Re: [HACKERS] Flexible configuration for full-text search

Поиск
Список
Период
Сортировка
От Emre Hasegeli
Тема Re: [HACKERS] Flexible configuration for full-text search
Дата
Msg-id CAE2gYzyHtn6OF5LnKptRRodWLkOvsepnN9YUgmLRpMTVuw0mzA@mail.gmail.com
обсуждение исходный текст
Ответ на Re: [HACKERS] Flexible configuration for full-text search  (Aleksandr Parfenov <a.parfenov@postgrespro.ru>)
Ответы Re: [HACKERS] Flexible configuration for full-text search  (Aleksandr Parfenov <a.parfenov@postgrespro.ru>)
Re: [HACKERS] Flexible configuration for full-text search  (Aleksandr Parfenov <a.parfenov@postgrespro.ru>)
Список pgsql-hackers
> I'm mostly happy with mentioned modifications, but I have few questions
> to clarify some points. I will send new patch in week or two.

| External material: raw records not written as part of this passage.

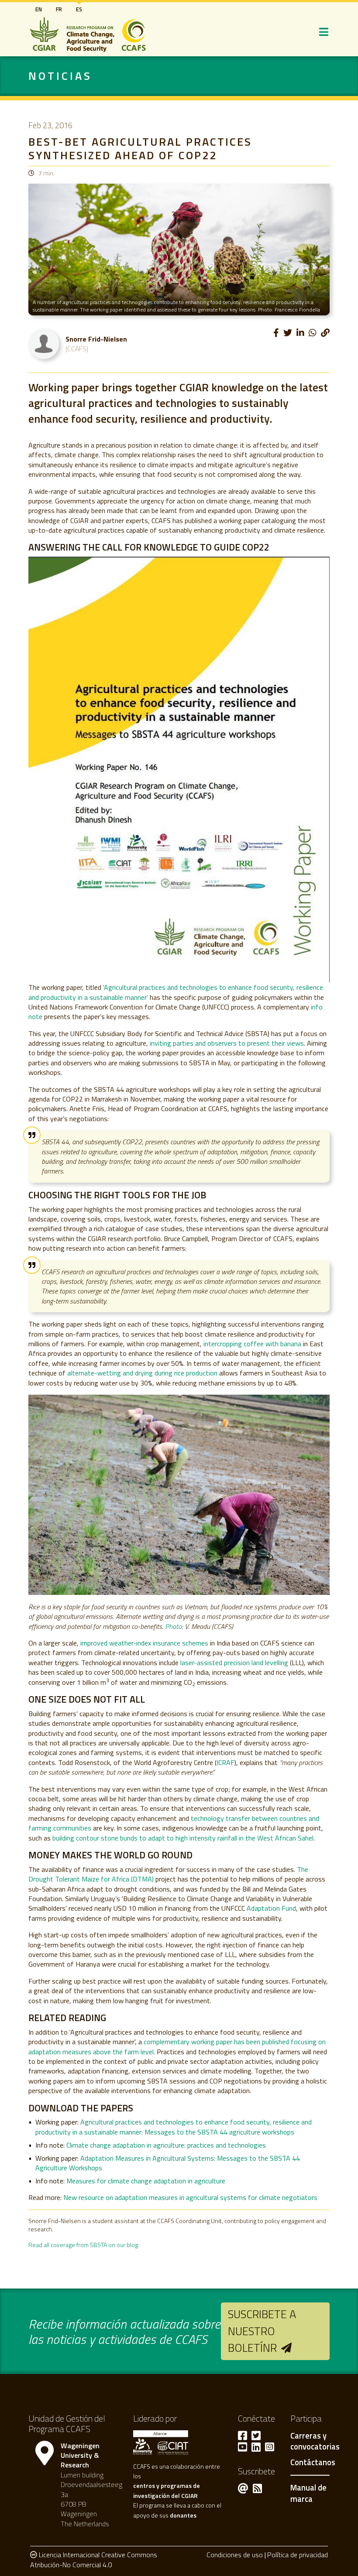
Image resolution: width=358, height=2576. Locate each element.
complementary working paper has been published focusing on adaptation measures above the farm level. (177, 2046)
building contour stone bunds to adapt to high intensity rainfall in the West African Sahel (182, 1838)
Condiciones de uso (235, 2554)
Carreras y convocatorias (315, 2441)
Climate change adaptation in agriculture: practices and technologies (166, 2145)
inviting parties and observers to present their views (227, 1043)
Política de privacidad (297, 2554)
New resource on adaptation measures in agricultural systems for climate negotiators (190, 2197)
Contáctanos (312, 2462)
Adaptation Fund (271, 1908)
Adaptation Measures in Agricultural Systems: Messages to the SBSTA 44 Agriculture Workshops (167, 2163)
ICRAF (225, 1762)
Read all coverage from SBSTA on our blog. (83, 2244)
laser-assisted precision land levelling (234, 1662)
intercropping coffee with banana (252, 1343)
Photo (173, 1626)
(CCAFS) (76, 348)
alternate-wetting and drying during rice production (142, 1373)
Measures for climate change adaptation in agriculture (145, 2181)
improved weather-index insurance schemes (144, 1643)
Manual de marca (308, 2493)
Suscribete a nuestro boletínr (262, 2331)
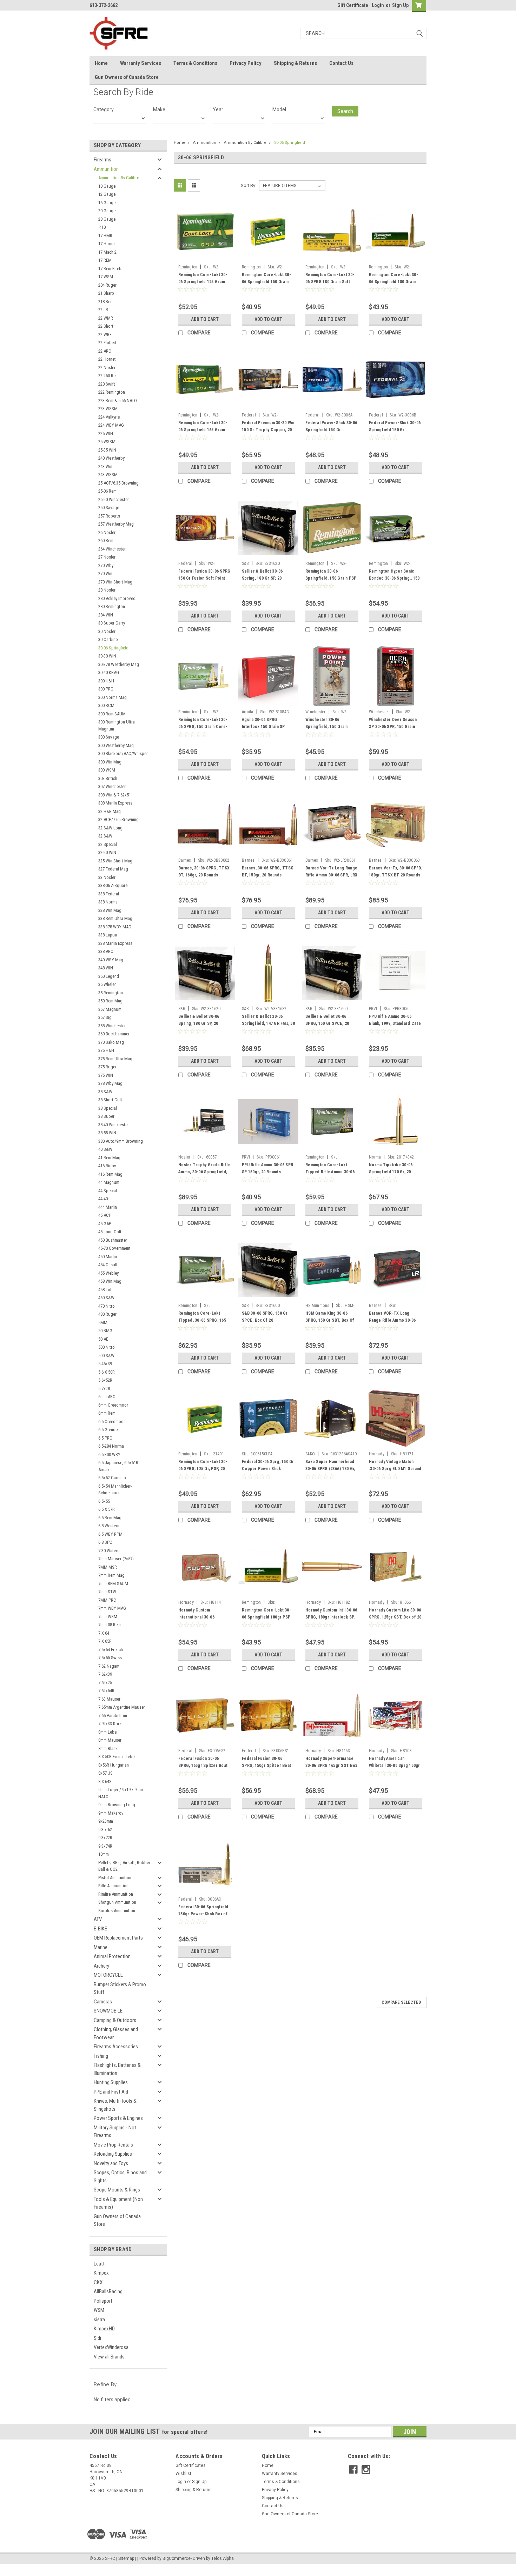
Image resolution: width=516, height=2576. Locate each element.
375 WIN (105, 1075)
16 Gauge (106, 202)
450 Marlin (107, 1256)
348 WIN (105, 967)
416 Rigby (107, 1165)
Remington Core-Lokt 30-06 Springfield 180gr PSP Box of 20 (266, 1617)
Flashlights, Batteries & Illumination (117, 2069)
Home (101, 63)
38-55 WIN (107, 1132)
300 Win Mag (109, 762)
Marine (100, 1947)
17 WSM (105, 276)
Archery (101, 1966)
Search (345, 111)
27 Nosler (106, 557)
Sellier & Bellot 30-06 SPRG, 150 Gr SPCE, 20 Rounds (327, 1023)
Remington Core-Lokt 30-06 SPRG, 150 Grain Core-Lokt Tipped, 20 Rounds (202, 726)
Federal (249, 415)
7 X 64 (103, 1633)
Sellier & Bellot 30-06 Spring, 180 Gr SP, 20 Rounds (262, 578)
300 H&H (106, 680)
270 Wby (105, 565)
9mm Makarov (111, 1813)
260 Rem (105, 540)
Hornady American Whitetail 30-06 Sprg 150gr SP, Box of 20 (394, 1765)
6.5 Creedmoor (111, 1421)
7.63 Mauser (109, 1699)
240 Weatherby (111, 458)
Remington (187, 267)
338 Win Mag (109, 910)
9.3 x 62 (105, 1829)
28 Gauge (106, 219)
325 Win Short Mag (115, 860)
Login (378, 5)
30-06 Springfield (113, 647)
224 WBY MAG (111, 425)
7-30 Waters (108, 1550)
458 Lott (105, 1289)
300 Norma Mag (112, 697)
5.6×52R (105, 1380)
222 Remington (111, 392)
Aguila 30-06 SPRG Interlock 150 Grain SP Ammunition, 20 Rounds (264, 726)
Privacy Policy (246, 63)
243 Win (105, 466)
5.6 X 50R (106, 1372)
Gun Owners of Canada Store (127, 77)
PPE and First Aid (111, 2092)
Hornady (376, 1453)
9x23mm (105, 1821)
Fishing (101, 2056)
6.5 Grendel (108, 1429)
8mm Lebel (108, 1732)
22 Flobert (107, 342)
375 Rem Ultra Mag (115, 1058)
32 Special (107, 844)
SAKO (310, 1453)
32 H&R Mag (109, 811)
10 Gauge (106, 186)
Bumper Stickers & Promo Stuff (120, 1988)
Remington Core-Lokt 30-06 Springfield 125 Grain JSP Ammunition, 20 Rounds (204, 281)
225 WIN (105, 433)
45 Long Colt (109, 1231)
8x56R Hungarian (113, 1765)
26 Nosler (106, 532)
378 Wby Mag (110, 1083)
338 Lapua (107, 934)
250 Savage (108, 507)
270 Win (105, 573)
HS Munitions (317, 1305)
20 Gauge (106, 210)
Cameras (103, 2001)
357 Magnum (109, 1009)
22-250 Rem (108, 375)
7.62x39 (105, 1674)
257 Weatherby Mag (116, 524)
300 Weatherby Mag (116, 745)
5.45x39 (105, 1363)
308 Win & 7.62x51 (114, 795)
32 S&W (105, 836)
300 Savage (108, 737)
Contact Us (341, 63)
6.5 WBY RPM (110, 1534)
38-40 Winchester (113, 1124)
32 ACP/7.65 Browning (118, 819)
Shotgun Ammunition (117, 1902)
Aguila (247, 711)
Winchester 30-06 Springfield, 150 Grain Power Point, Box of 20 (327, 726)
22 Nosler (106, 367)
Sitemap (126, 2558)
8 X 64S (105, 1781)
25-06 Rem (107, 491)
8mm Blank (108, 1748)
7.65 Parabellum (112, 1715)
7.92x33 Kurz (109, 1723)
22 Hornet (107, 359)
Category (103, 109)
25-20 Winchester (113, 499)
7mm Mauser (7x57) (116, 1558)
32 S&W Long (110, 827)
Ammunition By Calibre (118, 177)
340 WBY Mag (110, 959)
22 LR (103, 309)
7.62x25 (105, 1682)
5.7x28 (104, 1388)
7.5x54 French (110, 1649)
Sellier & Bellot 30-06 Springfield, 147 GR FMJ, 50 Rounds (268, 1023)
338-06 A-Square (112, 885)
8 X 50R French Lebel (116, 1756)
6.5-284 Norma (111, 1446)
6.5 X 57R (106, 1509)
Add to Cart (205, 319)
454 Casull (107, 1264)
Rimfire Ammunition (115, 1894)
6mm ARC (106, 1396)
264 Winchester (112, 549)
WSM (99, 2310)
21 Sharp (106, 293)
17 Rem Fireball (112, 268)
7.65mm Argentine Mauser (121, 1707)
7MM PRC (107, 1600)
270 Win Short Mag (115, 582)
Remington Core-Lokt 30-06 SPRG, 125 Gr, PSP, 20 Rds (202, 1468)
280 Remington (111, 606)
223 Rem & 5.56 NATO (117, 400)
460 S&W (106, 1297)
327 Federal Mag (113, 869)
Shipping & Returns (295, 63)
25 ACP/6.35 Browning (118, 483)
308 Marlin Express (115, 803)
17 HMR (105, 235)
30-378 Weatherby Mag (118, 664)
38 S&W (105, 1091)
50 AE (103, 1339)
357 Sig (105, 1017)
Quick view (205, 256)
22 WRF (105, 334)
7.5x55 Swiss (110, 1657)
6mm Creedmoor (113, 1405)
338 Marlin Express (115, 943)
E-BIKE (100, 1929)
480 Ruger (107, 1314)
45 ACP (104, 1215)
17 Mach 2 (107, 252)
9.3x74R (105, 1846)
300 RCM (106, 705)
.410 (102, 227)
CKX (98, 2282)
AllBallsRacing (108, 2291)
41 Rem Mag (109, 1157)
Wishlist (183, 2473)
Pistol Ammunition (114, 1877)
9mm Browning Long (116, 1804)
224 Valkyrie (109, 417)
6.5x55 (104, 1501)
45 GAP (104, 1223)
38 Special (107, 1108)
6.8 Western (108, 1525)
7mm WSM (107, 1616)
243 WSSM (108, 474)
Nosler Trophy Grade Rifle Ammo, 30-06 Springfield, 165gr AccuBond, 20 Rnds (204, 1171)
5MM (102, 1322)
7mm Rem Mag (111, 1575)
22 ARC (104, 351)
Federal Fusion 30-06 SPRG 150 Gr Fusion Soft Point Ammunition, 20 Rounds (204, 578)
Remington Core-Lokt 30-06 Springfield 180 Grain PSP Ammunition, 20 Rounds (395, 281)
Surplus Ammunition (116, 1910)
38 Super (106, 1116)
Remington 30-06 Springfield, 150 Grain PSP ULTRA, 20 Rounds (331, 578)
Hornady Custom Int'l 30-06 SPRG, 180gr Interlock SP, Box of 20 (331, 1617)
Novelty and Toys (111, 2163)
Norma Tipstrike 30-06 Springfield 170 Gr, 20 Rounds (390, 1171)
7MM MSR (107, 1567)
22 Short (105, 326)
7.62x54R (106, 1690)
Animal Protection (112, 1956)
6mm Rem (106, 1413)
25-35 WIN (107, 450)
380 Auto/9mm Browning (120, 1141)
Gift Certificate (352, 5)
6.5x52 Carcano (112, 1477)
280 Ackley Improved (116, 598)
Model (279, 109)
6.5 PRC (105, 1438)
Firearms (102, 159)
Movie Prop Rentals (113, 2145)
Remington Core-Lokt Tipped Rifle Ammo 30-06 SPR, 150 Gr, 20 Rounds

I am glad you liked it.  Though, I think we should get approval from
more senior community members or committers about the syntax, before
we put more effort to the code.

> But configuration:
>
> CASE english_noun WHEN MATCH THEN english_hunspell ELSE simple END
>
> is not (as I understand ELSE can be used only with KEEP).
>
> I think we should decide to allow or disallow usage of different
> dictionaries for match checking (between CASE and WHEN) and a result
> (after THEN). If answer is 'allow', maybe we should allow the
> third example too for consistency in configurations.

I think you are right.  We better allow this too.  Then the CASE syntax becomes:
   CASE config       WHEN [ NO ] MATCH THEN { KEEP | config }       [ ELSE config ]   END

> Based on formal definition it is possible to describe this example in
> following manner:
> CASE english_noun WHEN MATCH THEN english_hunspell END
>
> The question is same as in the previous example.

I couldn't understand the question.

> Currently, stopwords increment position, for example:
> SELECT to_tsvector('english','a test message');
> ---------------------
>  'messag':3 'test':2
>
> A stopword 'a' has a position 1 but it is not in the vector.

Is this problem only applies to stopwords and the whole thing we are
inventing?  Shouldn't we preserve the positions through the pipeline?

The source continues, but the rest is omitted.